Nella seconda parte della Nota l’analisi è concentrata sull’impatto della rimodulazione del PNRR/PNC. Si riportano i risultati di un esercizio di inferenza causale in cui si confronta, al 31 dicembre 2023, l’avanzamento dei lavori commissionati dai Comuni relativi, da un lato, ai progetti che tra luglio e dicembre 2023 hanno scontato il rischio di essere rimodulati e, dall’altro, a quelli che non sono rimasti esposti a questo rischio (perché esterni al PNRR o appartenenti a Misure/Componenti mai coinvolte). L’avanzamento del singolo progetto è calcolato come rapporto tra il valore delle procedure di gara avviate e il finanziamento complessivo destinato allo stesso progetto. Applicando la tecnica del propensity score matching a poco meno di 14.000 progetti di opere di nuova esecuzione (non già in essere), si arriva a stimare un effetto di rallentamento dell’esecuzione delle opere mediamente pari al 14,2 per cento, con picchi nel Nord e nel Mezzogiorno. Sono soprattutto i Comuni di minore dimensione, quelli meno attrezzati in strumentazione e in capitale umano, a risentire negativamente dell’incertezza sulla programmazione e sulle risorse disponibili. Forse è proprio questa l’evidenza più importante per la policy, se si pensa che le piccole Amministrazioni rappresentano circa il 90 per cento dei soggetti attuatori del PNRR e sono responsabili di circa il 60 per cento dei progetti.

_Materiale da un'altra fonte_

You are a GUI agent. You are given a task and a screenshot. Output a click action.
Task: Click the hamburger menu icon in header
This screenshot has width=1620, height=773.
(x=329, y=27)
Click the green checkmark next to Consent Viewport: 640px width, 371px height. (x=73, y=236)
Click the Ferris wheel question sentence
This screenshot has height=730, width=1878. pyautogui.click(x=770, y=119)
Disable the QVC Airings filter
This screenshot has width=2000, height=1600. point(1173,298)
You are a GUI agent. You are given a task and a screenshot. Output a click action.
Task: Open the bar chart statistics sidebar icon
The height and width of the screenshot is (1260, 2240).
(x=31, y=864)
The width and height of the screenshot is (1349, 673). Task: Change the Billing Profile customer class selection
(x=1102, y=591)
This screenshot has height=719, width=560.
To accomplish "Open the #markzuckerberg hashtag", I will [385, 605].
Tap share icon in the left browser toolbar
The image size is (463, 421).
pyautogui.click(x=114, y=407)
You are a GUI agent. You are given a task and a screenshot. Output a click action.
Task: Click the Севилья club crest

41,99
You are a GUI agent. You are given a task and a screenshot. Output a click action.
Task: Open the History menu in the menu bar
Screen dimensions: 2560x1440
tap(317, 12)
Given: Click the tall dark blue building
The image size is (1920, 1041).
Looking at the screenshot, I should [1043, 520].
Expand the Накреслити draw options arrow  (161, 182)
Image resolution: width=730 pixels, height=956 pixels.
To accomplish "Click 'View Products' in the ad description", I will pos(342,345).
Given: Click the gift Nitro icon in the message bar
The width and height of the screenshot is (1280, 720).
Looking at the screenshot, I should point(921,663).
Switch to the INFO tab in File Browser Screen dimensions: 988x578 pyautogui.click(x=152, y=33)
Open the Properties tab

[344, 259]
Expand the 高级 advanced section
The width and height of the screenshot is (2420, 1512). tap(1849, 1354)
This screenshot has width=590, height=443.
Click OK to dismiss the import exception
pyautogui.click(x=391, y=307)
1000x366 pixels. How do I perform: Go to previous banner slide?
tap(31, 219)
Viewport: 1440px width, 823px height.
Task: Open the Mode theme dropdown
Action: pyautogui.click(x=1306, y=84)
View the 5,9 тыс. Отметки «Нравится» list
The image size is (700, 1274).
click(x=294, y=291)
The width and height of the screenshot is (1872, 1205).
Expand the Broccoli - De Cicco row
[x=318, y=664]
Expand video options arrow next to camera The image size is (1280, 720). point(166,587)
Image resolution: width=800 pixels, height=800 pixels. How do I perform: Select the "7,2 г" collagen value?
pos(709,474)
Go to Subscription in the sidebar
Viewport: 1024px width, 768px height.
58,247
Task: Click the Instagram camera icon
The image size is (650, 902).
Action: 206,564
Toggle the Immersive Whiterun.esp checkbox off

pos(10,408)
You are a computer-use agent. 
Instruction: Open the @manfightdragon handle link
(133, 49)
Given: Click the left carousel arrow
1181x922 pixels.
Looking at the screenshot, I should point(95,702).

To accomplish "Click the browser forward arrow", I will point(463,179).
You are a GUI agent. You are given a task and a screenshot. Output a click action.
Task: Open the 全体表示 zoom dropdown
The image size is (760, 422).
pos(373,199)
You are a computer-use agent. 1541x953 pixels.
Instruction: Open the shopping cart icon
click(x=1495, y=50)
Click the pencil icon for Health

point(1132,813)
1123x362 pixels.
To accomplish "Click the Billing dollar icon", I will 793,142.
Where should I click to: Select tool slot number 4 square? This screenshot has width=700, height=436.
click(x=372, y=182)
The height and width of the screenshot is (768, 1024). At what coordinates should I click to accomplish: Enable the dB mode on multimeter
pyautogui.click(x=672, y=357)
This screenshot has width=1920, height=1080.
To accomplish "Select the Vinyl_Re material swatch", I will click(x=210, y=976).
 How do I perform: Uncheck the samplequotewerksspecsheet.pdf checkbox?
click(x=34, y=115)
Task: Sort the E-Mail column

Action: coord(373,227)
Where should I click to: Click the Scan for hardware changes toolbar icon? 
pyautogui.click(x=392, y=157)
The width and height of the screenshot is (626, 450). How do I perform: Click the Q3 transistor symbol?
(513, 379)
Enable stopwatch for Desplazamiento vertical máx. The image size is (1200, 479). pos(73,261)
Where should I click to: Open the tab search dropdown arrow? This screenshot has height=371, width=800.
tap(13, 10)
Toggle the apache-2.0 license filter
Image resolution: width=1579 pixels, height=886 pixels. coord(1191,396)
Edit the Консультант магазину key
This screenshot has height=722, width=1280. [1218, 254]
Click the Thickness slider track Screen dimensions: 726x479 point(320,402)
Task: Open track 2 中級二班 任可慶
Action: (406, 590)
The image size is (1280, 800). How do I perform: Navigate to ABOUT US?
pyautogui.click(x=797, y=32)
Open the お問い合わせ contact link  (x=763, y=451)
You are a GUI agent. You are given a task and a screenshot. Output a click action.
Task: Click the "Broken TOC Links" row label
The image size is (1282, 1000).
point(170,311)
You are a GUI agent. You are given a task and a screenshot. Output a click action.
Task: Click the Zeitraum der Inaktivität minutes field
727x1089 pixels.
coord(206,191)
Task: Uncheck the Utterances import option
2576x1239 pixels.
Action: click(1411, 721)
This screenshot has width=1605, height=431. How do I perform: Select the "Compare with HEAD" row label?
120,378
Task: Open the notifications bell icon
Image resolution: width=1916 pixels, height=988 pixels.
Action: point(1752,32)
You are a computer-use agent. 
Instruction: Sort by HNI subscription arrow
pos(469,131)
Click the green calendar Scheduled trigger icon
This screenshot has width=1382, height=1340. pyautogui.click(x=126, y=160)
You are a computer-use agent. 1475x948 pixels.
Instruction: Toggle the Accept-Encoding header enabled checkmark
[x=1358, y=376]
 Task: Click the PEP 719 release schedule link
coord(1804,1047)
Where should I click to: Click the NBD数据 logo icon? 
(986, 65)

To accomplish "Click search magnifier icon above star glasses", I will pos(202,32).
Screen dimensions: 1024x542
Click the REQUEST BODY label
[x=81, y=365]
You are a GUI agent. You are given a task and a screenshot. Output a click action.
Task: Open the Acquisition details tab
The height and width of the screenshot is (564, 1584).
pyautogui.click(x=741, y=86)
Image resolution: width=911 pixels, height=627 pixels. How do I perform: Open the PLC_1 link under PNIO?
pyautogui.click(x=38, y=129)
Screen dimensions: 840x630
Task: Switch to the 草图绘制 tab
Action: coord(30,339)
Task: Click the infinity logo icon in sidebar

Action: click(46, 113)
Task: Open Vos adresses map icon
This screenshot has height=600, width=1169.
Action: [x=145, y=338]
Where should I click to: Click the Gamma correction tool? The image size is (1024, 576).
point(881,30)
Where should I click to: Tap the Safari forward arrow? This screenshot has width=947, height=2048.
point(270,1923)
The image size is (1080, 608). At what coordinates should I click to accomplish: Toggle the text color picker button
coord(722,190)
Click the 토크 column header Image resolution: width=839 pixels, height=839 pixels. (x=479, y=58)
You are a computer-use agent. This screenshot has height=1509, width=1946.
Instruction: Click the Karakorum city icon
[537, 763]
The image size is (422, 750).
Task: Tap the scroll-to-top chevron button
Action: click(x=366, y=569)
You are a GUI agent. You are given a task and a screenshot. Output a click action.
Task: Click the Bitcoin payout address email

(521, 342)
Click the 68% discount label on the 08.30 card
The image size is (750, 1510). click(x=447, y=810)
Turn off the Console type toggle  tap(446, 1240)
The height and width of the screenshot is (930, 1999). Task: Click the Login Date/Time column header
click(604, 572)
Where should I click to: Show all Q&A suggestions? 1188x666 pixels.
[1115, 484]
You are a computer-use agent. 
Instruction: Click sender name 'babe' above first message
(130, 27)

I risultati delle due analisi dovrebbero far riflettere sull’opportunità di interventi frequenti e poco organici su un corpo normativo deputato a regolare il funzionamento di un mercato complesso e strategico come quello degli appalti. Eppure, nel corso del 2024 sono state proposte e approvate altre modifiche al PNRR/PNC e alla data in cui si scrive il processo potrebbe non essere ancora concluso. Inoltre, proprio mentre questa Nota è completata, è alla approvazione parlamentare un decreto correttivo del CdCa un solo anno dal suo varo.